Directions :: The expected output is the line with "The width and" followed by every remaining line of the entries, all repeated exactly.

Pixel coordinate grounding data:
========================================================================
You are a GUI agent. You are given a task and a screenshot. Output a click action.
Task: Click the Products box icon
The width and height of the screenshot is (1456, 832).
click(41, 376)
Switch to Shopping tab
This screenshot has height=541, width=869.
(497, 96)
========================================================================
Answer space ::
The width and height of the screenshot is (1456, 832).
click(41, 376)
Switch to Shopping tab
This screenshot has height=541, width=869.
(497, 96)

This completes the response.